# How to get dried tree sap out of medium-long fur



## HyperFerret (Feb 7, 2009)

Apparently Tj wanted to be a tree huger today. There's a real good sized splotch on the left side of his rump and a little spot on his right shoulder. It's pretty solid but I do not want to cut it out.

My plan: I'm about to give him a bath (which I was doing anyway) and will really concentrate on those 2 spots. I'm also going to apply conditioner generously to the effected areas. After that I guess I'll gently and slowly work at his fur, starting from tips and slowly working in towards the skin. I'll be using a dog rake for this. The whole time I'll be holding the skin and fur to decrease any pulling. ...Again, I really don't want to cut a patch out of his fur.

Any other/better suggestions?

The thought crossed my mind of using peanut butter because that worked great when I had to get gum out of a cats coat.

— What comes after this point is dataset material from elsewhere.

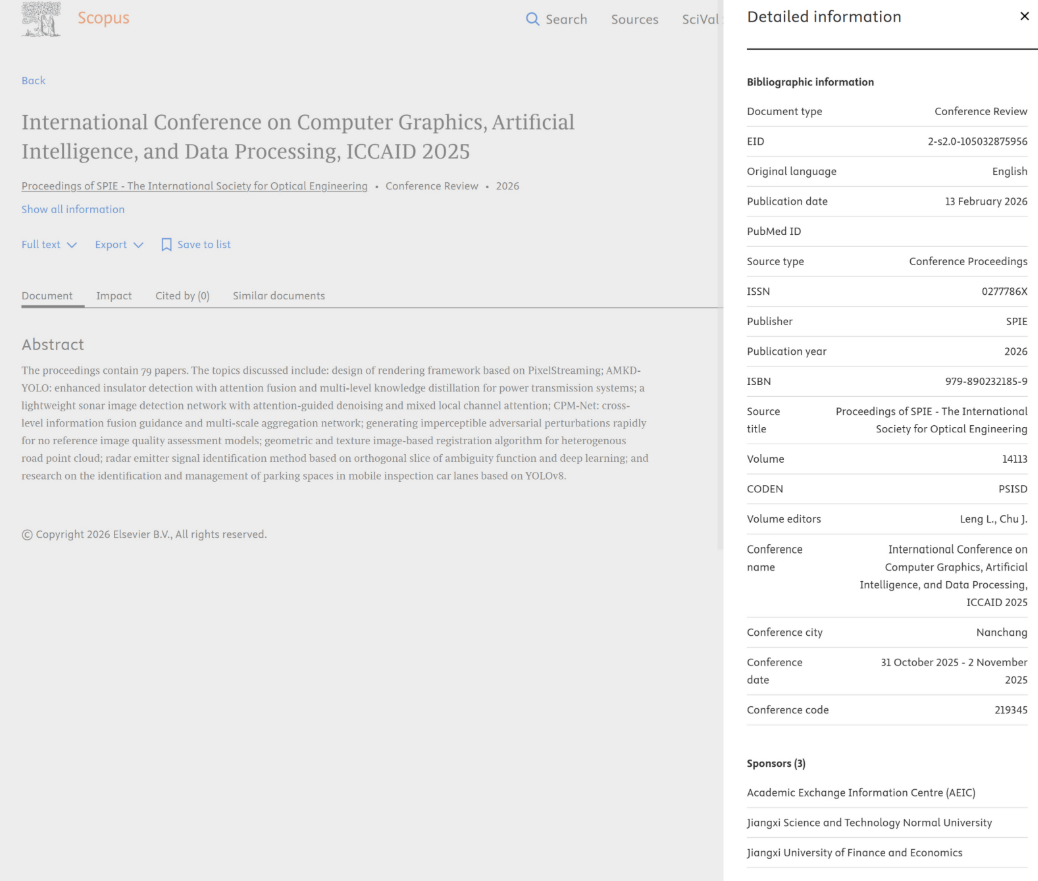Open Proceedings of SPIE source link

coord(194,186)
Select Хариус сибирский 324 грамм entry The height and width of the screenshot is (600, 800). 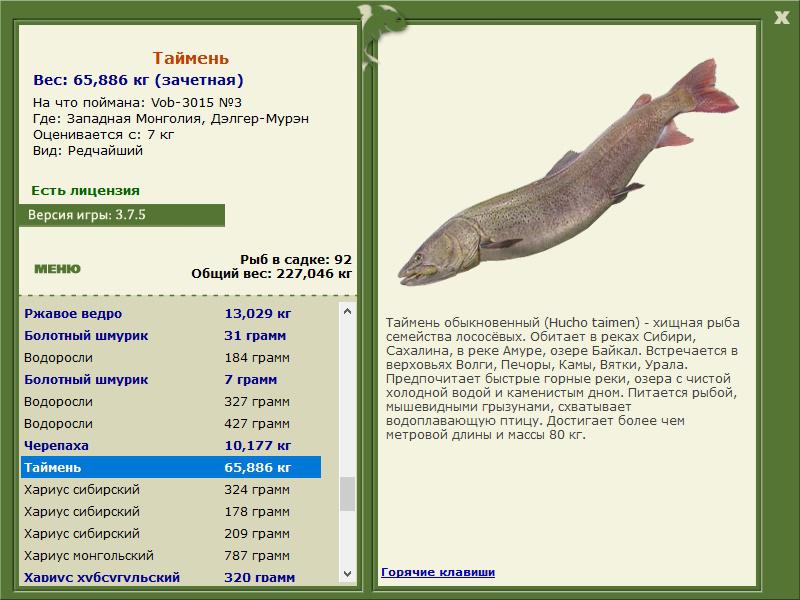click(x=171, y=489)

But I didn't know how that would work on tree sap so I didn't do it.


----------



## Bordermom (Apr 28, 2010)

Peanut butter, vegetable oil or butter. Use a hair drier to warm the area, or put a warm/hot wet washcloth over the whole thing for a few minutes at a time, working on gently pulling/combing out the sap a bit at a time.

If you have thinning shears, you can trim the worst of the hair under the sap so it comes out and doesn't leave a gaping hole in the coat too. If it's long enough you can take a baggie with the oil in it, put it on the sap and soak it that way too.

Use some dawn dish soap on the greasy area afterwards to remove the worst of the oil.

Lana


----------



## JiveDadson (Feb 22, 2010)

Bordermom said:


> Peanut butter, vegetable oil or butter. Use a hair drier to warm the area, or put a warm/hot wet washcloth over the whole thing for a few minutes at a time, working on gently pulling/combing out the sap a bit at a time.
> 
> If you have thinning shears, you can trim the worst of the hair under the sap so it comes out and doesn't leave a gaping hole in the coat too. If it's long enough you can take a baggie with the oil in it, put it on the sap and soak it that way too.
> 
> ...


Are you sure that will work? I paint in oils. Certainly the kinds of resins I use (copal, damar, mastic) do not dissolve in non-volatile oil, or even mineral spirits. Spirits of gum turpentine, or better yet, oil of spike lavender (a volatile oil) will do the trick. Those must be used in a very well ventilated area. The best turpentine, which is used in cosmetics among other products, has a faint but pleasant pine aroma. The worst smells like sewer gas. I could tell you where to get the good stuff. A lot of people think spike lavender smells great. I'm not one of them.

I am not recommending using solvents without checking with an expert first. I don't think the dog would have a reaction, but what do I know? (No need to answer that.)


----------



## winniec777 (Apr 20, 2008)

I got sap on me Sunday and used rubbing alcohol. You'd need to be careful not to get too much on the skin but if you put some on a cotton ball and rubbed the hair on the cotton ball between your thumb and forefinger, you should be able to get it off the hair with a few tries. 

Goo Gone should also work. We used it on our dog's paws when she would get tar on them at the beach. It took the tar off easily. I washed her paws right away to get the residue from the Goo Gone off. Never seemed to harm her.

EDIT: I've never had much luck with peanut butter/oils with sticky stuff. Finding something that cuts through it seems a better route, IMO.


----------



## JiveDadson (Feb 22, 2010)

winniec777 said:


> I got sap on me Sunday and used rubbing alcohol. You'd need to be careful not to get too much on the skin but if you put some on a cotton ball and rubbed the hair on the cotton ball between your thumb and forefinger, you should be able to get it off the hair with a few tries.
> 
> Goo Gone should also work. We used it on our dog's paws when she would get tar on them at the beach. It took the tar off easily. I washed her paws right away to get the residue from the Goo Gone off. Never seemed to harm her.
> 
> EDIT: I've never had much luck with peanut butter/oils with sticky stuff. Finding something that cuts through it seems a better route, IMO.


Goo Gone's active ingredients are mineral spirits (naphtha) and citrus oil. As I said, mineral spirits alone won't cut it. You could mix odorless mineral spirits with oil of spike lavender, and that would probably do it. I didn't mention citrus because I thought dogs might react badly to it. I know I do. D-limonene gives me a raging headache. But what do I know?


----------



## Kathyy (Jun 15, 2008)

I didn't think peanut butter would work either. I thought maybe the dog would happily chew the peanut butter covered sap out but it does make the sap less sticky and it will roll out of the coat. I even used it on gum stuck to my shoe.


----------